What shape Brexit will take is still the question as the new year approaches.
In return for securing control of immigration as well as most of its money and laws, the U.K. will surrender most of its existing economic and trade ties, according to a new report by a group of academics.
“I’d put my mortgage on hard,” said Anand Menon, director of U.K. in a Changing Europe, an EU-funded research program based at King’s College London.
What is his reasoning? European leaders are unwilling to grant Britain any favors or encourage secession sentiment elsewhere and May wants to accommodate the pro-Brexit wing of her party.
The government will want to leave the tariff-free single market and likely the customs union too, predicts Angus Armstrong from the National Institute of Economic and Social Research. With services like finance hopefully included, that would necessitate a new free-trade agreement.
Armstrong said that although the U.K. will allow some of its workers preferential entry in order to win some access to the single market and would pay the EU, free movement of labor would end.
Catherine Barnard, a professor of European law at the University of Cambridge said that Europeans are already “playing hardball” by refusing to discuss the split and future trading relationship in parallel.
Money will be a potent issue if the EU tries to hold Britain to its budget commitments through 2020, reckoned Iain Begg, a politics professor at the London School of Economics.
Challenging those who say a weakening of the economy or complaints from businesses will ultimately prompt both sides to soften their approach was Matthew Goodwin, a senior fellow at Chatham House. British voters would blame a lack of European flexibility for any fallout and so strengthen their resolve for a clean break, he predicted.
There is “little consistent evidence that people would vote any differently if the referendum was held again,” John Curtice, of the University of Strathclyde, said.
Consumers aren’t feeling that upbeat about 2017 either.
Data published on Friday showed that since July, the month after the referendum, the YouGov/Cebr consumer confidence index fell to its lowest level. Such sentiment about how people feel about their finances plunged to depths last seen two years ago.

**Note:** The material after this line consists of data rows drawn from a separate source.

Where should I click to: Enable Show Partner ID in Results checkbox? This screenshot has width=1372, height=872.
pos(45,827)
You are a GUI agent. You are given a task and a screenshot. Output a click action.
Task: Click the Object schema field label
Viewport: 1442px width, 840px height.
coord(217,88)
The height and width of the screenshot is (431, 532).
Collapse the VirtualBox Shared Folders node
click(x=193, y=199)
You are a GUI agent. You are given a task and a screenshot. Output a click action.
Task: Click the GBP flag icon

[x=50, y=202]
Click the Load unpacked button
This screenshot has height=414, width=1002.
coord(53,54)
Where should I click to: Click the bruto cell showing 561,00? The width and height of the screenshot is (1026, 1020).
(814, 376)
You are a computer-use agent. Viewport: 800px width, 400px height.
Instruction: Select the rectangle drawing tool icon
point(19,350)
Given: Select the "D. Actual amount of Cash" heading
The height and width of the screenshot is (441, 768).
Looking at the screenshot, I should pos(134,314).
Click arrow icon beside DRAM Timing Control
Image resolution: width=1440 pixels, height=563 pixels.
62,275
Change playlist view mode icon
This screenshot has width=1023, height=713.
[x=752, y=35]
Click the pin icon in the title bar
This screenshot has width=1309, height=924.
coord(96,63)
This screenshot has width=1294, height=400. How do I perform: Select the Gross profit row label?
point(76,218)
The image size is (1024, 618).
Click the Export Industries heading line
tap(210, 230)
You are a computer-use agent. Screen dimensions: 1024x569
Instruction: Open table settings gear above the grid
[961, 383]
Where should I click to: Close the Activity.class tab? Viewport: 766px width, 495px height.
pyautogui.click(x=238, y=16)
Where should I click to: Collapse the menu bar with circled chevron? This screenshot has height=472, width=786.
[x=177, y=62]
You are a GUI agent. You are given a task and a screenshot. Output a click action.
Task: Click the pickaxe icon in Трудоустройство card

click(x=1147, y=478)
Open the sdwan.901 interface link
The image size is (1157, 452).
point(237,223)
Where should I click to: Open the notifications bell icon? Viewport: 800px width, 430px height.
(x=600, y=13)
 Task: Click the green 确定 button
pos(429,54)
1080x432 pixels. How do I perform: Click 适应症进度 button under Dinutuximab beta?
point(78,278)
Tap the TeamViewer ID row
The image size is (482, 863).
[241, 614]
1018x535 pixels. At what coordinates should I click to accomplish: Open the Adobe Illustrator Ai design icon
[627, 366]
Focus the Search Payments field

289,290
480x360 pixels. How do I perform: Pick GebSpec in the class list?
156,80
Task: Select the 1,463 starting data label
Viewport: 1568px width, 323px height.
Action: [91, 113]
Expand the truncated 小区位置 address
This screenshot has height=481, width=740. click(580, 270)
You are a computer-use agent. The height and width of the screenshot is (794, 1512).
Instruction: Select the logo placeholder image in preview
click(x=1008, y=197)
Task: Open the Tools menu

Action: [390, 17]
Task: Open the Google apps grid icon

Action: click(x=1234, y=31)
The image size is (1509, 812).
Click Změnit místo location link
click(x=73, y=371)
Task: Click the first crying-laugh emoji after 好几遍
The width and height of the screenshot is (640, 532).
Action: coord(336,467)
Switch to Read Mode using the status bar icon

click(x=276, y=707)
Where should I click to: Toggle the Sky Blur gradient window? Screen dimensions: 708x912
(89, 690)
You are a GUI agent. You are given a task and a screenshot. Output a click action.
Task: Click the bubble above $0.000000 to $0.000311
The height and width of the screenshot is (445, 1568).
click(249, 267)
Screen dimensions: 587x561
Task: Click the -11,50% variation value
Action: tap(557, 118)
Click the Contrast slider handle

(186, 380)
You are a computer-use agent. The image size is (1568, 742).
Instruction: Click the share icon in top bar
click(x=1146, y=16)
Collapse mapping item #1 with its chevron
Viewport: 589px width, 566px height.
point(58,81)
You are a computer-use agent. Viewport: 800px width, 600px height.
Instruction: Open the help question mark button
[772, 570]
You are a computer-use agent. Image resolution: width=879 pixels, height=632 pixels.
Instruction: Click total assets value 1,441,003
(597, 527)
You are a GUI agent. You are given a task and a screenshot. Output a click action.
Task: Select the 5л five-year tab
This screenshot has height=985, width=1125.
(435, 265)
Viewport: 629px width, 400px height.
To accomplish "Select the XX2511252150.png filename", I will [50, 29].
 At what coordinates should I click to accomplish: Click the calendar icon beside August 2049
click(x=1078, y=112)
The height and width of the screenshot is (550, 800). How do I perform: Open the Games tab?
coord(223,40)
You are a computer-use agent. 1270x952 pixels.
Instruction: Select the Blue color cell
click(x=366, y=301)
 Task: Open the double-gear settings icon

“Looking ahead to 2017 there is a feeling that a slight slowdown is on the way,” said Scott Corfe, director at the Centre for Economics and Business Research.
Prime Minister May’s refusal to give a running commentary on her Brexit strategy has also left Queen Elizabeth disappointed. She stuck to her public line that “Brexit means Brexit” rather than offering the monarch the private briefing she’d hoped for when May visited the Queen in Balmoral in September, the Times reports.
According to Nomura and Bank of America Merrill Lynch, investors aren’t braced for a hard Brexit.
While Bank of America Merrill Lynch economist Gilles Moec said in a Bloomberg Television interview that there is a “bit of denial in the market”, Jordan Rochester, a currency strategist at Nomura, told clients in a report on Thursday that the market is “too complacent and optimistic.”
“It may be because market participants that were eligible to vote probably voted overwhelmingly to remain,” said Rochester.
“The market wants to hope that some sort of miracle is going to happen, some kind of soft Brexit is going to be on the menu,” said Moec.